症状:元気がない、動かない、震える、足を引きずるなど

 症状としては、「元気がなくなり、活発に動かなくなる」、「足を引きずる」、「麻痺で四肢の動きが悪い」、「関節が腫れる」、「骨や関節が内側や外側にゆがむ」、「痙攣などが見られます。

予防

 本来、主食として与えてはいけないフルーツ、野菜、ナッツ類、種子類などを必要以上に与えたことが原因であることが多いようです。

 予防には、バランスのいい食事を与えることです。成長期、妊娠期、授乳期には多くのカルシウムが必要になります。これらの時期には、身体の骨格や筋肉が形成される為、より充分な栄養を与えます。

 一般的に、「カルシウム:リン」のバランスは、「1~2:1」が理想だと言われます。ところが、フクロモモンガの餌の代表格であるミルワームなどは、リンの割合が高くなっています。

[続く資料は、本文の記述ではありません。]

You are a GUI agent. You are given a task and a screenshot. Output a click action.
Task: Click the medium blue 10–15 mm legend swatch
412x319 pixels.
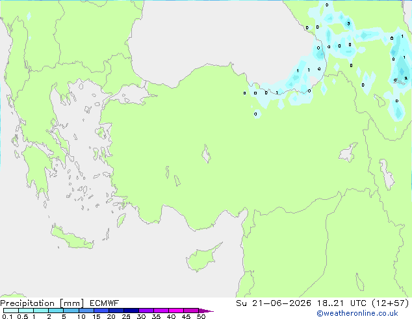(86, 311)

 ここは飼い主が意識して理想の栄養バランスとなるように食事には充分に注意する必要があります。

肥満

 フクロモモンガの食事中の脂質やタンパク質の含有量が多すぎること、そもそもの餌量が多いこと、運動不足が原因のようです。これも飼養管理不全、つまり飼い主さんの責任です。

予防

 肥満は、人間と同様に心疾患や肝疾患の原因となることもある為、肥満と見られる場合には、食事の質や量の変更と、適度な運動をさせるなどの対処が必要です。

 そういえば、最近はあの滑空する姿をみていないな~と感じたら、それが原因かも知れませんよ。

白内障

 フクロモモンガでは、若齢性の白内障が見られることがあります。これは、眼球への脂質の沈着が原因のようで、母親の栄養不全や遺伝によるもの、また、育児嚢での育児期の外傷栄養不足が原因で発症するようです。

予防

 白内障は遺伝が原因のことが多いようです。栄養バランスのいい食事を与えることや充分な運動の機会を作り、心身ともに健康でいられるようにしましょう。

消化器疾患:下痢、便秘など

 水分や糖分の摂り過ぎで下痢や便秘になったりするようです。また、反対に食事量が少なかったり、食事の栄養バランスが崩れていると便秘になることがあります。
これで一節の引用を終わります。